#### [SOURCE PASSAGE]
*****

Are you constantly working in super large files or on an old machine?

Have you tried on the newest versions? They have made some serious performance
upgrades: [http://blog.atom.io/2014/07/22/default-to-react-
editor.html](http://blog.atom.io/2014/07/22/default-to-react-editor.html) And
what react on atom is all about: [http://blog.atom.io/2014/07/02/moving-atom-
to-react.html](http://blog.atom.io/2014/07/02/moving-atom-to-react.html)

Also, if my package was solely responsible for making you feel Atom was slow,
:-( (really hope not) I have, with the help of another contributor changed the
labels and animations, so that they all behave a lot faster now, and the whole
feel is a bit cleaner.

Maybe give Atom another shot with react turned on?

Also, while the whole character level precision ace-jump like easymotion is
great it's a little too complicated for my tastes. Several other people agree.

*****

#### [DATA RECORDS]

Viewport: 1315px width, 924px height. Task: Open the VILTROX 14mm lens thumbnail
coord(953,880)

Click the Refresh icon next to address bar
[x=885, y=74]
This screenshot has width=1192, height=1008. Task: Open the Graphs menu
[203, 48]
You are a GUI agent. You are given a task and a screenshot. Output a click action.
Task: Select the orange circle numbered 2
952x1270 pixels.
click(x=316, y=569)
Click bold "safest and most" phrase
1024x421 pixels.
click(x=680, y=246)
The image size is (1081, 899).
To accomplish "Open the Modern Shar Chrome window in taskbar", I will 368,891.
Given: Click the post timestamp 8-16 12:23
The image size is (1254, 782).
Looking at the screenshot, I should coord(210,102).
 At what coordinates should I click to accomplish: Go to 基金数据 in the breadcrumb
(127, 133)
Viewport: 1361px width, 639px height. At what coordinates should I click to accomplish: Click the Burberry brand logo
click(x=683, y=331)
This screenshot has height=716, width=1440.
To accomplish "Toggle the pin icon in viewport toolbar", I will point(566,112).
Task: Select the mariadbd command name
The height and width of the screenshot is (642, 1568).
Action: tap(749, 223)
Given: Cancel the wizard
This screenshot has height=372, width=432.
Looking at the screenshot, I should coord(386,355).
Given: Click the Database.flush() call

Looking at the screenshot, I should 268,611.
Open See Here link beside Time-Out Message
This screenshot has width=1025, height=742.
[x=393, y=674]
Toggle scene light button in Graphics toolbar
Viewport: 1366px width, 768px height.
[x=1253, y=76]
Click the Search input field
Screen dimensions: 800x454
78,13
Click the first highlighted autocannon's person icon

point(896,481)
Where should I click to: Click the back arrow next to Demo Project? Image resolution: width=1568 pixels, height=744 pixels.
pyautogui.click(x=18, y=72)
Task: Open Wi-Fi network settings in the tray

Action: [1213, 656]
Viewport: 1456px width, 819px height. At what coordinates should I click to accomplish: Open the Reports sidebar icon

*****

#### [CHALLENGES]
- a) Answer these questions about the forum comment on Atom's performance:
(i) What does the comment suggest turning on when giving Atom another shot?
(ii) What did the author change with the help of another contributor?
(iii) What does the author find a little too complicated for their tastes?
- b) Echo the lines of the records starting at the line that contains "Viewport: 1361px width, 639px" and ending at the line that contains "[x=393, y=674]", both included.
The forum comment and the records are unrelated material.

#### [COMPLETED EXERCISE]
- a)
(i) React.
(ii) The labels and animations.
(iii) The character-level precision ace-jump-like easymotion.

- b)
Viewport: 1361px width, 639px height. At what coordinates should I click to accomplish: Click the Burberry brand logo
click(x=683, y=331)
This screenshot has height=716, width=1440.
To accomplish "Toggle the pin icon in viewport toolbar", I will point(566,112).
Task: Select the mariadbd command name
The height and width of the screenshot is (642, 1568).
Action: tap(749, 223)
Given: Cancel the wizard
This screenshot has height=372, width=432.
Looking at the screenshot, I should coord(386,355).
Given: Click the Database.flush() call

Looking at the screenshot, I should 268,611.
Open See Here link beside Time-Out Message
This screenshot has width=1025, height=742.
[x=393, y=674]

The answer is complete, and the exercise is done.